ECtHR: Monitoring of employee's emails breached right to privacy
An employer's monitoring of an employee's work emails amounted to a violation of Article 8 (right to respect for private and family life, the home and correspondence) of the European Convention on Human Rights (ECHR), according to a recent judgment of the Grand Chamber of the European Court of Human Rights (ECtHR). It overturned a previous decision that the employer's actions did not violate Article 8 (Brbulescu v Romania).
B was employed by a Romanian company (S) as an engineer in charge of sales. At S's request, B created a Yahoo Messenger account for the purpose of responding to clients' enquiries.
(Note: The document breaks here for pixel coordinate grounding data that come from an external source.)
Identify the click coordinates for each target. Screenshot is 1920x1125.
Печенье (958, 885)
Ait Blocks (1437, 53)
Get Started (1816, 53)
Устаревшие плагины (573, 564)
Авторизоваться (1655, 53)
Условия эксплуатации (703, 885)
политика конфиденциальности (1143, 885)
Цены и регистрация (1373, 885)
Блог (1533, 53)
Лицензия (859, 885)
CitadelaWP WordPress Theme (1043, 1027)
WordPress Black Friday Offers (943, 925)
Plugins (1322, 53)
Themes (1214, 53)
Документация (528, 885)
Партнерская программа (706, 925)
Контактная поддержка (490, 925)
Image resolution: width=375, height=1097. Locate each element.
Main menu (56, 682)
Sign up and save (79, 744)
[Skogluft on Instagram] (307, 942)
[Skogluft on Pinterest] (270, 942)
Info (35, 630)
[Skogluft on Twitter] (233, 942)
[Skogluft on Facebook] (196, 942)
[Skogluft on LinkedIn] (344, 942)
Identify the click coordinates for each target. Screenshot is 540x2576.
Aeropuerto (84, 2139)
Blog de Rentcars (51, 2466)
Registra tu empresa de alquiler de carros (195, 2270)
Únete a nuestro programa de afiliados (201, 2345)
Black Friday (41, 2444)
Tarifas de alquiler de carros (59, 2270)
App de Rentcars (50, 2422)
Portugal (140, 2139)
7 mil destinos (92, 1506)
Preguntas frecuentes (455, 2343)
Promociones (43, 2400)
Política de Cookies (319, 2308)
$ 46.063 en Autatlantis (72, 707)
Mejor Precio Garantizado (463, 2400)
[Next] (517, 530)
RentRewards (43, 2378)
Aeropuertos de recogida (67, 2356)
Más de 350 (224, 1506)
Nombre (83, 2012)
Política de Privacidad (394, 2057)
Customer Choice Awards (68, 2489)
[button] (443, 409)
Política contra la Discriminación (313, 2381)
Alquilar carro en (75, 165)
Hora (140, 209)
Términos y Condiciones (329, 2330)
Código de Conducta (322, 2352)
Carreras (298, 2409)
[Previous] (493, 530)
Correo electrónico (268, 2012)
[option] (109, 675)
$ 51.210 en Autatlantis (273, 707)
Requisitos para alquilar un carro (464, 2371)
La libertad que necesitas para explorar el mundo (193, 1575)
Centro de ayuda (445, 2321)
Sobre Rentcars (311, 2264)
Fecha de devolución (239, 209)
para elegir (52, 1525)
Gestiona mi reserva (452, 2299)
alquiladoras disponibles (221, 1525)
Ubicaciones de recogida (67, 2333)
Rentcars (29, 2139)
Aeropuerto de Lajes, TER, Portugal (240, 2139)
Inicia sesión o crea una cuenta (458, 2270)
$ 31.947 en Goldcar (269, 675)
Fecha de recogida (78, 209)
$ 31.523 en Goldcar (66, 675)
On 3rd July 2007, S informed its employees that one employee had been dismissed after she had privately used the internet.
S decided to monitor B's Yahoo accounts between 5th and 12th July. It found that B had been using the Yahoo Messenger account for personal purposes, to send messages to his fiance and his brother. B denied using the account for personal purposes and S therefore presented him with a 45 page transcript of his personal emails, which related to intimate subjects including B's health and sex life.
Dismissal and claim
On 1st August S terminated B's employment contract for breach of S's internal regulations
that prohibited the use of company resources for personal purposes. B unsuccessfully challenged his dismissal before the Romanian courts, which found that S had complied with the relevant dismissal proceedings, had been entitled to set rules for the use of the internet, and had informed B of those rules.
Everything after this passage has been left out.